In a study of 32 patients with treatment-resistant depression (TRD), no single demographic, clinical, or genetic factor reliably predicted response to esketamine treatment. However, adjunctive psychotherapy was significantly associated with remission rates. The findings suggest that variability in treatment response is influenced more by pharmacologic exposure, biological factors, and psychotherapeutic engagement than by patient selection or dosing alone. The study highlights the need for a multidimensional approach to optimize treatment.

Study at a glance

Design observational cohort
Sample size 32
Population patients with treatment-resistant depression
Key finding Adjunctive psychotherapy was the only factor significantly associated with remission in patients receiving esketamine.

Abstract

Esketamine, the S-enantiomer of ketamine, is a rapid-acting antidepressant approved for treatment-resistant depression (TRD) when used in combination with an oral antidepressant. Identifying reliable clinical or genetic predictors of treatment response remains a critical unmet need. This study aimed to evaluate the impact of selected clinical and genetic variables on esketamine response in a real-world TRD cohort. Thirty-two TRD patients received intranasal esketamine over 2 months (12 administrations) and underwent pharmacogenetic testing. Depressive symptoms were assessed at baseline and at each session. Response and remission rates were analyzed in relation to clinical, demographic, and genetic variables, including BDNF (rs6265), OPRM1 (rs1799971) polymorphisms, and CYP2B6, CYP2C9, and CYP3A4 metabolizer status.

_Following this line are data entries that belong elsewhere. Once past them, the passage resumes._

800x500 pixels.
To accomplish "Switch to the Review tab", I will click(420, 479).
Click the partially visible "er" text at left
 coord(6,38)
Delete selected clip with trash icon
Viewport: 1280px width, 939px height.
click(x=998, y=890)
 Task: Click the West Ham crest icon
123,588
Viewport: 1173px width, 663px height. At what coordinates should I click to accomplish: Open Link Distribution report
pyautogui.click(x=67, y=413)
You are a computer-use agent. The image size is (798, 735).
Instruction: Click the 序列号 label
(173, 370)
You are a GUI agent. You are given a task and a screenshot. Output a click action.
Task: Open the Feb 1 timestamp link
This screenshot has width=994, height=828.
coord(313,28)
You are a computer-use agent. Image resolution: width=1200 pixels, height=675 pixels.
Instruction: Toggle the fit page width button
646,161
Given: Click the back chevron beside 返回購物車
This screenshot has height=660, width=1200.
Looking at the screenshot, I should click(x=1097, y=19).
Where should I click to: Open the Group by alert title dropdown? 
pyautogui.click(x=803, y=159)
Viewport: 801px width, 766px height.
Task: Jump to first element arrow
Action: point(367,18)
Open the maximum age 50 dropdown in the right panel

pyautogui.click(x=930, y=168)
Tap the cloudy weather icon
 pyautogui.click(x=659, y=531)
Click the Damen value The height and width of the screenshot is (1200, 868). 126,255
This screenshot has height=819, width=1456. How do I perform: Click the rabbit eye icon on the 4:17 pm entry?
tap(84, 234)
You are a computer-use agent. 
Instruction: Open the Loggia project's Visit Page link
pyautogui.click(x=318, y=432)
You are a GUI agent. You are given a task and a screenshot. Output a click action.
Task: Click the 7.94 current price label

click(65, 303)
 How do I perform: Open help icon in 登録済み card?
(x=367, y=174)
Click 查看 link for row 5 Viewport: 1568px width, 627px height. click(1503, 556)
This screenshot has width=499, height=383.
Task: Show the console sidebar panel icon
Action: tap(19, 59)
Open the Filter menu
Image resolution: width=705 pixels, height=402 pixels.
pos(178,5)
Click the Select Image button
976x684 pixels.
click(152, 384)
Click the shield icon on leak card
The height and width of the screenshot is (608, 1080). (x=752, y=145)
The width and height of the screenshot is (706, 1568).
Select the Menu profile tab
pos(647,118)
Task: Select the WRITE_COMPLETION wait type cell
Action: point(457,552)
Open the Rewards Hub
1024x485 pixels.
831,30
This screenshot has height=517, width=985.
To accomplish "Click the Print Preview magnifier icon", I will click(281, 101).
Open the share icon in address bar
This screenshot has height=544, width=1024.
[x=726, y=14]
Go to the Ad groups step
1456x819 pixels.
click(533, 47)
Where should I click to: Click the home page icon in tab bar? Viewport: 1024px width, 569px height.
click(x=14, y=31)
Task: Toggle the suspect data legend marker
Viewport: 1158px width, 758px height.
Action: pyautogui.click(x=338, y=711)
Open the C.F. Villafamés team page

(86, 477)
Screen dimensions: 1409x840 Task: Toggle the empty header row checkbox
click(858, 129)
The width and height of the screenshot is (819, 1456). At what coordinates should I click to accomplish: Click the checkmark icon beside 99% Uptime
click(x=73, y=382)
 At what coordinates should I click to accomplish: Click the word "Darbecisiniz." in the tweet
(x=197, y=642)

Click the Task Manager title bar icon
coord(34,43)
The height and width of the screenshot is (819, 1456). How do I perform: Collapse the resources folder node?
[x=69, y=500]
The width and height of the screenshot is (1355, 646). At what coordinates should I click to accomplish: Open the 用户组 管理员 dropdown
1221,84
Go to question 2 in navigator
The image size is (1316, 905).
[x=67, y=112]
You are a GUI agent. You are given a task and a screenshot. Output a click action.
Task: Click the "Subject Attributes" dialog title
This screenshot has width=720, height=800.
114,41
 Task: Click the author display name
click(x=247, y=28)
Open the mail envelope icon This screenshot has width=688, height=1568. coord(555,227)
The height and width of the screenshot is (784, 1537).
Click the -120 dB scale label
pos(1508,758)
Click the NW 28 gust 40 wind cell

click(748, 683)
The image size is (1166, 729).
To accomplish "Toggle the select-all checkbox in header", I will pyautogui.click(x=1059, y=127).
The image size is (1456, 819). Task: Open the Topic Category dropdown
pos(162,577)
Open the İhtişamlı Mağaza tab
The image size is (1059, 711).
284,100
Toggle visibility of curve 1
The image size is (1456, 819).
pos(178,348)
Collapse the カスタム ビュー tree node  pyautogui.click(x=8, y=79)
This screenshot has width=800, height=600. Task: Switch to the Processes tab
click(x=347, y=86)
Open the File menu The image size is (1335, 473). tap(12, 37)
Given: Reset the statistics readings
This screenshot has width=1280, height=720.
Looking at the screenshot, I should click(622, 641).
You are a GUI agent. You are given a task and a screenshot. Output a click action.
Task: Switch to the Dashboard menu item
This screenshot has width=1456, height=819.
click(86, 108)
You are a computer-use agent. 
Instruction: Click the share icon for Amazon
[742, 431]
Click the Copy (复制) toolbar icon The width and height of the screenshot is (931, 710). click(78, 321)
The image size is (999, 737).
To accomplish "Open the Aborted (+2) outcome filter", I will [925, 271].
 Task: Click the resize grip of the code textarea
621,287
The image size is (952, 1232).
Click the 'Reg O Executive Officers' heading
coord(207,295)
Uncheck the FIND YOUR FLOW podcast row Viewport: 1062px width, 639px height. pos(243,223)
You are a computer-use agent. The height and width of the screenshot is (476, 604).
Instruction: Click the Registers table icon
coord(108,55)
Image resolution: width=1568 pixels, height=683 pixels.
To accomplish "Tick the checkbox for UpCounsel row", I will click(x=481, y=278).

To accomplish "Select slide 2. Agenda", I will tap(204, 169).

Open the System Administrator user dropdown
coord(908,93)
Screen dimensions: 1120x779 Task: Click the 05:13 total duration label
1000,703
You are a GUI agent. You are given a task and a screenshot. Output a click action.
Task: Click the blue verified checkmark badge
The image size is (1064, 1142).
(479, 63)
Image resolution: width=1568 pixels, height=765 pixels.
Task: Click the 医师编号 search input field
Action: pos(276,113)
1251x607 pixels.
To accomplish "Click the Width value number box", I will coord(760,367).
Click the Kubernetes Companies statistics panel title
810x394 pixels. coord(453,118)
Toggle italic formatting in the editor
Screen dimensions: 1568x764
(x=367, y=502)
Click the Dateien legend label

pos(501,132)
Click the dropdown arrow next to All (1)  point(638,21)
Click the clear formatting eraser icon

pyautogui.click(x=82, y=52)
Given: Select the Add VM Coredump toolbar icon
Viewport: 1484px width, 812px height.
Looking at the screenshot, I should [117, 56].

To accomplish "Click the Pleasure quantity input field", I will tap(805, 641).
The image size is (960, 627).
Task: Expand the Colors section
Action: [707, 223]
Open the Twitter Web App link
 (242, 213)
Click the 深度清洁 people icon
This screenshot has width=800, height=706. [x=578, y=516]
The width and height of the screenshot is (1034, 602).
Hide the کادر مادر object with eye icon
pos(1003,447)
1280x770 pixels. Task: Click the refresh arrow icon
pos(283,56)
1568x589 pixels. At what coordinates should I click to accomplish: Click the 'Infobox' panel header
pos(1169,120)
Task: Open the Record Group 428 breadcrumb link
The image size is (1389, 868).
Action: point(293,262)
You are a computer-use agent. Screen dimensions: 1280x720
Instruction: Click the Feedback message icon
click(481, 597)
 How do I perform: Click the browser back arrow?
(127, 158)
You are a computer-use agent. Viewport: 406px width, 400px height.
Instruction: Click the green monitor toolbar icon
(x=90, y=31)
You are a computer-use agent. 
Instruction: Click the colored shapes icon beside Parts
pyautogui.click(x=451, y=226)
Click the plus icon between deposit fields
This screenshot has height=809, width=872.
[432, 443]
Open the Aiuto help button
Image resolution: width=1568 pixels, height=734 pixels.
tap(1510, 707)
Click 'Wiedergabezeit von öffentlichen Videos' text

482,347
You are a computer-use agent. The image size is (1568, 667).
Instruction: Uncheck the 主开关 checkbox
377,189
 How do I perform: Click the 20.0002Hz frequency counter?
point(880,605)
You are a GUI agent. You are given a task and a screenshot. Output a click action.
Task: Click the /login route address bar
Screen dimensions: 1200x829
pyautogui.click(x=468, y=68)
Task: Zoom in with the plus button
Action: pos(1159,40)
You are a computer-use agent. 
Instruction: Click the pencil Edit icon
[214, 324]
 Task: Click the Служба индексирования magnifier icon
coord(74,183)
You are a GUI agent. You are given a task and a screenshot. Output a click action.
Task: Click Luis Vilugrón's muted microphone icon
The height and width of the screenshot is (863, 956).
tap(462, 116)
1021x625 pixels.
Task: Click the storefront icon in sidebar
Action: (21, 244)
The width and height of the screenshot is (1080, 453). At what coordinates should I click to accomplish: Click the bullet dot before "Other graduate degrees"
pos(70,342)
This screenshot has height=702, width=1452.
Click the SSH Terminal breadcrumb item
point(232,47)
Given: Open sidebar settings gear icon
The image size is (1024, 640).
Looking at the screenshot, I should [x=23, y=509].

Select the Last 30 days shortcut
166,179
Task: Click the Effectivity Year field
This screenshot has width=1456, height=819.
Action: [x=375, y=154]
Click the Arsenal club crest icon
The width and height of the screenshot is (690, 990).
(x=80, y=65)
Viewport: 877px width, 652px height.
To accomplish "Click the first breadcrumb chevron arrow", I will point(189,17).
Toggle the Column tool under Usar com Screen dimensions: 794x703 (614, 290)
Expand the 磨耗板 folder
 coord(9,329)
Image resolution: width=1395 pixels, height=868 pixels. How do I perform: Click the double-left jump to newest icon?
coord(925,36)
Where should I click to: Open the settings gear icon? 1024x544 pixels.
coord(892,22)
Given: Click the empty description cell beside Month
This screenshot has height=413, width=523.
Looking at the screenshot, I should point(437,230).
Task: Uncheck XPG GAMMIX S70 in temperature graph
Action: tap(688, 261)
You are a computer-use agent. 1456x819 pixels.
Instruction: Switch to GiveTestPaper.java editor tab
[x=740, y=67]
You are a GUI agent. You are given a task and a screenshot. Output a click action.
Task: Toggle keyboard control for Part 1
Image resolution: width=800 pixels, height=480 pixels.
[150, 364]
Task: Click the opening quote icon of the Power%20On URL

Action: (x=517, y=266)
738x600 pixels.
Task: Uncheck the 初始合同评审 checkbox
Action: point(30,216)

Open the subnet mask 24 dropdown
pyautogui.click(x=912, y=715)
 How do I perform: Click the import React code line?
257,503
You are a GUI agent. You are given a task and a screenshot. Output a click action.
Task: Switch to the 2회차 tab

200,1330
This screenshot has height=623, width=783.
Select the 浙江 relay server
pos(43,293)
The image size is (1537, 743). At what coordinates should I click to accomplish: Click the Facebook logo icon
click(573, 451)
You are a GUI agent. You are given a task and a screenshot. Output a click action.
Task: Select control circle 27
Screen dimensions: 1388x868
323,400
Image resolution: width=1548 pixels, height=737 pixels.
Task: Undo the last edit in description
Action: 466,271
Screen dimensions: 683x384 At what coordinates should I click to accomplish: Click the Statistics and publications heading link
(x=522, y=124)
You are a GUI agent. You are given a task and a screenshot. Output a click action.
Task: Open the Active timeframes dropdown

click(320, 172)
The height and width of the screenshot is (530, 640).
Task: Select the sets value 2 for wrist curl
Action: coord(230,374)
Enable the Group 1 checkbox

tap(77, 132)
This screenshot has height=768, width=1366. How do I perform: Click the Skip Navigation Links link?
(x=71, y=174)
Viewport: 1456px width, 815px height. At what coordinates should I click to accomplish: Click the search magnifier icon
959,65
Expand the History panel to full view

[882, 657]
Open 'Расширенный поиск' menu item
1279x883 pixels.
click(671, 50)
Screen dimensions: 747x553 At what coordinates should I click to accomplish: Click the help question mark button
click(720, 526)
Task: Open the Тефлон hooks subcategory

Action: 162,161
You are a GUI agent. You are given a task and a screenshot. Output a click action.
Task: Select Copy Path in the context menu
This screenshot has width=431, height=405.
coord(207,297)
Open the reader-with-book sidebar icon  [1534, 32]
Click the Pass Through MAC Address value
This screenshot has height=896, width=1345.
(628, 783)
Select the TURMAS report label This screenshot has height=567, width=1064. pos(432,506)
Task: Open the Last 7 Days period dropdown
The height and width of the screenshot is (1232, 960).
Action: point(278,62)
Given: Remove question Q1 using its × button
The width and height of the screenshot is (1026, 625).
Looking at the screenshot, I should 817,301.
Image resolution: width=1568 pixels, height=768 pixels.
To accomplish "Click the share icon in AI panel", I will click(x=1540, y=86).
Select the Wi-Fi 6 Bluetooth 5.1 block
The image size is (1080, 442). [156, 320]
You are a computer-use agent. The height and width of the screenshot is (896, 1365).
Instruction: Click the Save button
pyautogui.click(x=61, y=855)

No single demographic, clinical, or genetic variable reliably predicted treatment response. Adjunctive psychotherapy emerged as the only factor significantly associated with remission. Because most patients reached the standard 84 mg dose under the protocol, nominal dosing explained little of the observed variability in outcomes. Exploratory analyses suggested that metabolic phenotype and concomitant pharmacotherapy may contribute to inter-individual differences in treatment response. In real-world TRD care, variability in esketamine response appears to be driven less by patient selection or nominal dose and more by a combination of pharmacologic exposure, biological factors, and psychotherapeutic engagement. These findings support a multidimensional, clinically oriented approach to treatment optimization rather than reliance on a single predictor. Given the limited sample size, the study may have been underpowered to detect modest associations, and the results should be therefore considered exploratory. Future research should prioritize the co-optimization of dosing strategies and psychotherapeutic engagement in routine care, and confirm these findings in larger, prospective studies.